══ Page extract ══

The trial was the culmination of a four-year FBI investigation that yielded thousands of pages of sworn affidavits and two thousand hours of conversations secretly recorded by FBI phone taps and bugs. It had all the hallmarks of the mob stories in movie theaters: colorful gangsters with nicknames like "Lemons" and "The Crab." Dogged investigators. Sotto voce planning sessions. Killings. And, inevitably, turncoats who cut deals for themselves and created a domino effect that ended with Dante Strollo testifying against his kid brother--who, in turn, agreed to tell the government mob secrets "whenever, wherever, to whomever, and in whatever form" federal prosecutors demanded.

It's a story that still plays well in the movies. But increased federal pressure and an influx of new ethnic and racial groups have radically changed the face of organized crime, decimating enterprises that were traditionally controlled by a few Italian families. A final wave of indictments from the Youngstown investigation is expected any day. But after that, La Cosa Nostra--the Mafia--in Ohio is probably finished.

"This was the last Mafia case. That's why I did it," says attorney Jay Milano, who defended Riddle. He should know. Milano's father, Jerry, defended a handful of wise guys in the 1970s and 1980s. The $65-an-hour fee the government paid Milano to represent Riddle is well below his regular rate, but he accepted the work because he wanted to be part of this trial. "It was worth it. It was complex and interesting," he says, noting his law firm had to build a new database just to keep track of all the evidence.

It's easy to view the mob as a romantic relic--with images of Al Pacino talking to Marlon Brando in a vegetable garden--or to simply write it off as an insular faction that runs a few gambling operations and rarely uses violence outside its own ranks. Or, in this case, as a group of small-time flunkies from downstate who turned out to be a bunch of squealers and chumps.

═══

Your assignment
In the article on the Youngstown mob trial, what hourly fee did the government pay Jay Milano to represent Riddle? The rows have nothing to do with the article on the Youngstown mob trial.

══ Data under study ══

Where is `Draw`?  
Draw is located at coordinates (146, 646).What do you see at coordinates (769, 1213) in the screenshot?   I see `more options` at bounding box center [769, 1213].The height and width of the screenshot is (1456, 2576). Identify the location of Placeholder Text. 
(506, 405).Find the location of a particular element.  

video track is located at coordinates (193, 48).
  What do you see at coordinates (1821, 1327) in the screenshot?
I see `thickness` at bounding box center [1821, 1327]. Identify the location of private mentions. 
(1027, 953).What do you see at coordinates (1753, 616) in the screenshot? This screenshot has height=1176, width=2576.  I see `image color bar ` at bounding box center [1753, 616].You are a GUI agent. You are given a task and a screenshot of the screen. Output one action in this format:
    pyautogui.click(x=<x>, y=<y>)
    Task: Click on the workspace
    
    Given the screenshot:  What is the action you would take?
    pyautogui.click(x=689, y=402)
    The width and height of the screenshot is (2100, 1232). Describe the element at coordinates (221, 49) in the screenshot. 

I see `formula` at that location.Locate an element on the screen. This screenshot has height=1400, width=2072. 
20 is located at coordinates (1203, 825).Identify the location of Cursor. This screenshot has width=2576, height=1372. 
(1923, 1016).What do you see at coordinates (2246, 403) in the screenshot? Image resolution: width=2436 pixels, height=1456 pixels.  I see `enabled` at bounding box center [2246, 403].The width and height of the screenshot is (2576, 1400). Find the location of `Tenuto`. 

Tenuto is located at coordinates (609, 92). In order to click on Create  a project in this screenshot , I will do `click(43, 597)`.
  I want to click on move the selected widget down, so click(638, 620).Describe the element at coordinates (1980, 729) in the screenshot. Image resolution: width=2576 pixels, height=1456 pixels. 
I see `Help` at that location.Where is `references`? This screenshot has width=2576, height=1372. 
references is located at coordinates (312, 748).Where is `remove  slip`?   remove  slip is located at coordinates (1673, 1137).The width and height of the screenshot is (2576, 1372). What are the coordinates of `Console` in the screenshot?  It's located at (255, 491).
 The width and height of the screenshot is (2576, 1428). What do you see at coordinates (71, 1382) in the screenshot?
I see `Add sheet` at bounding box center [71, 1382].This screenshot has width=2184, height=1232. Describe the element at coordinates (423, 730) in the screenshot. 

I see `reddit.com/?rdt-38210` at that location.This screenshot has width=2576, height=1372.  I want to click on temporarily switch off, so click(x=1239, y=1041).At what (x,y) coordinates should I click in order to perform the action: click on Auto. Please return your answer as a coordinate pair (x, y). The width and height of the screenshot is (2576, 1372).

═══

Solution
$65 an hour.